*WORKING DATA*:

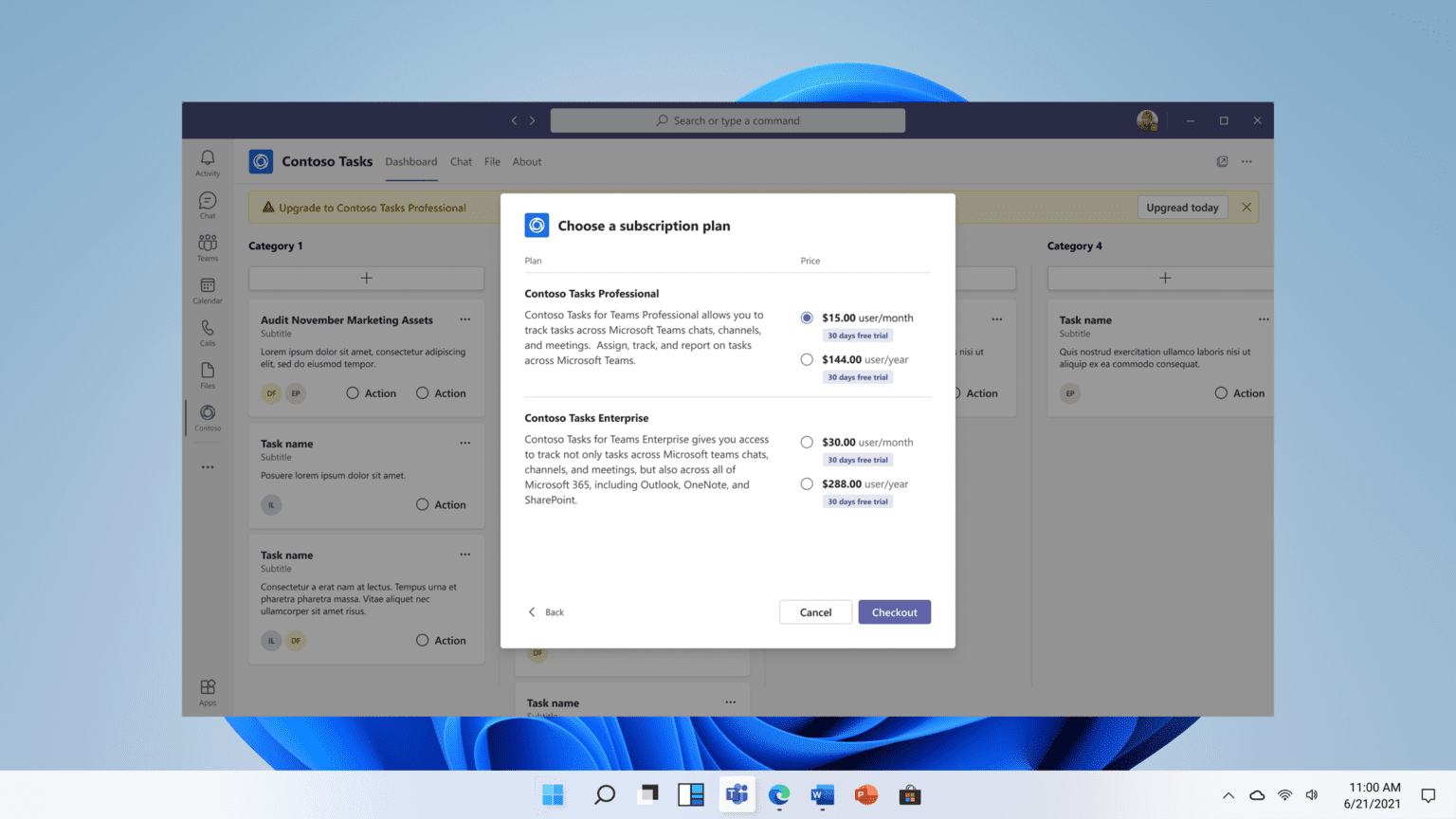The image size is (1456, 819).
Task: Click the Checkout button
Action: coord(894,611)
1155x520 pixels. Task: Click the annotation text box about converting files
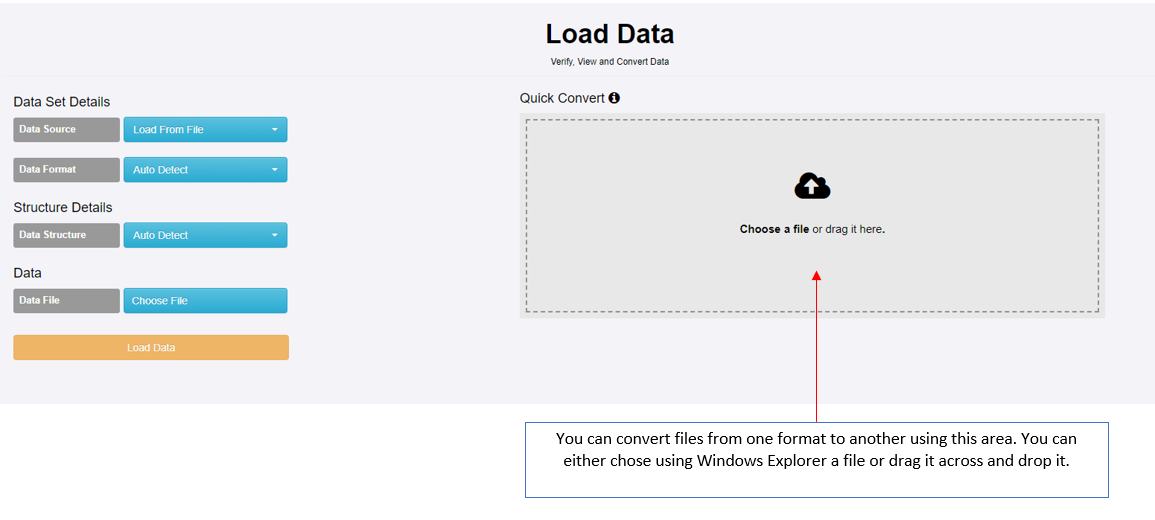tap(816, 459)
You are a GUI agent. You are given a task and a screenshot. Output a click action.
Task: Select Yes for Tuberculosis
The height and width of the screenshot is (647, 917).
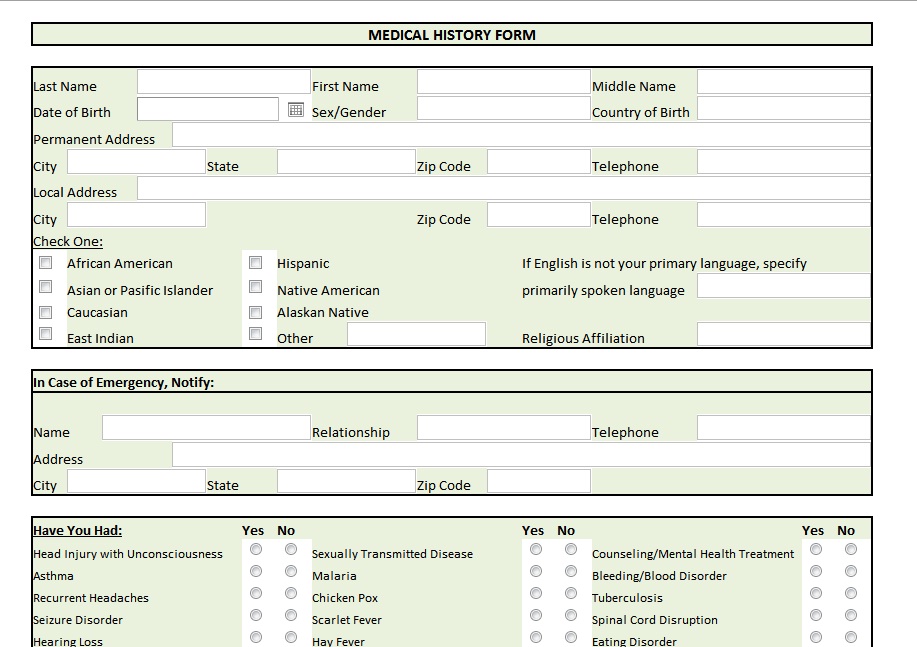click(816, 593)

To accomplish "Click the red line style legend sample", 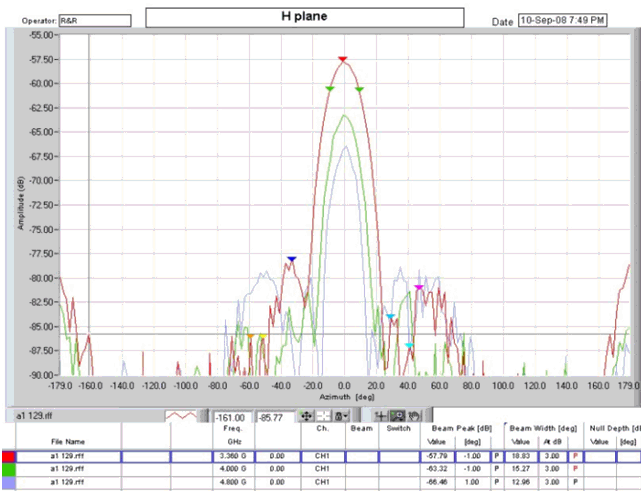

*PROBLEM DETAILS*: From the line containing "The height and" through the final line of the listing, copy every line exactly and nothing else. Skip the pictures.

*YOUR SOLUTION*:
The height and width of the screenshot is (647, 917).
click(816, 593)

To accomplish "Click the red line style legend sample", 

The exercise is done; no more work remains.